4.2. Shift Work, Sleep and Fatigue
Within this police officer sample, sleepiness levels (ESS) were within normal ranges, while poor sleep quality (PSQI) predominated with fatigue having a strong impact (FSS). Despite often being used synonymously, due to their symptomatic similarities, sleepiness and fatigue have been found to be distinct [4], hence their separate presentation in this cohort. These findings conform to available literature, that shift work will have a negative impact on sleep quality and quantity, thereby potentiating fatigue [9]. Although the NSW Police Force already employs a rapid, clockwise rotating shift system [2], both positive traits per available literature [31], poor sleep health and fatigue remain concerns for the occupation of policing in developed nations [32].
4.3. Limitations
Limitations with respect to this project include its cross-sectional design, which may have limited the scope of the findings. Secondly, the time of assessment (day or night shift) may have influenced subject’s BP measurements, and as such must be assessed on both a day and night shift in future. Ideally the incorporation of a 24 h ambulatory monitor would account for the dynamic nature of BP [16], and allow a more detailed insight into the suspected cardiovascular effects of shift work. Finally, additional information such as activities during shift and position within the roster cycle (first or second day/night shift) must be recorded in future, as this may have influenced the results.
5. Conclusions
In conclusion, shift work has been identified to have an increased prevalence of various pathologies which may be further exacerbated by the inherently demanding occupation of policing.

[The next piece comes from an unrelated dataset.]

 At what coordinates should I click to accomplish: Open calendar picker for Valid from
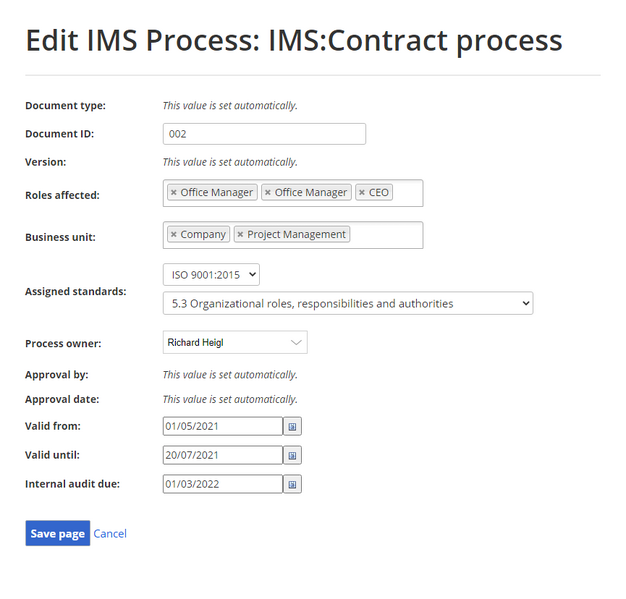292,426
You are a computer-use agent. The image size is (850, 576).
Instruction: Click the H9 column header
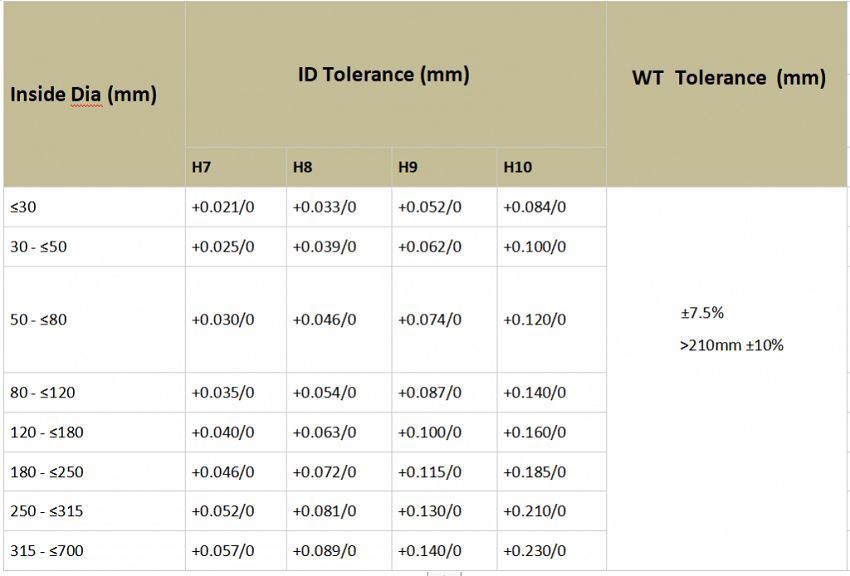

However, heavy contention exists as to whether shift work has a direct effect upon BP regulation. This study has found that female police officers experience a significant increase in SBP after shift work, while poor sleep quality and fatigue appear to predominate within the police sample. With further research, the potential benefits of this study include lifestyle and fatigue management strategies, such as sleep health education or napping strategies. Suggestions such as these may ameliorate some of the concerns identified by this research, which would improve the occupational health and safety of the NSW Police Force, as well as ensure the ongoing safety needs of the wider community.
Acknowledgments
The authors would like to acknowledge the contributions made by Robyn Henderson, Gregory Chilvers and Chris Devery. The work presented in this paper was and is supported by the New South Wales (NSW) Police Force and the Police Association of NSW, Australia. Travel expenses were covered by a small stipend provided by the NSW Police Force.
Author Contributions
Jaymen L. Elliott conceptualized and conducted the research, including data collection and analysis, and wrote the manuscript. Sara Lal was responsible for the original design of the experiment, advised on methodology and statistical analysis, and provided feedback on drafts of the manuscript.
Conflicts of Interest
The authors declare no conflict of interest.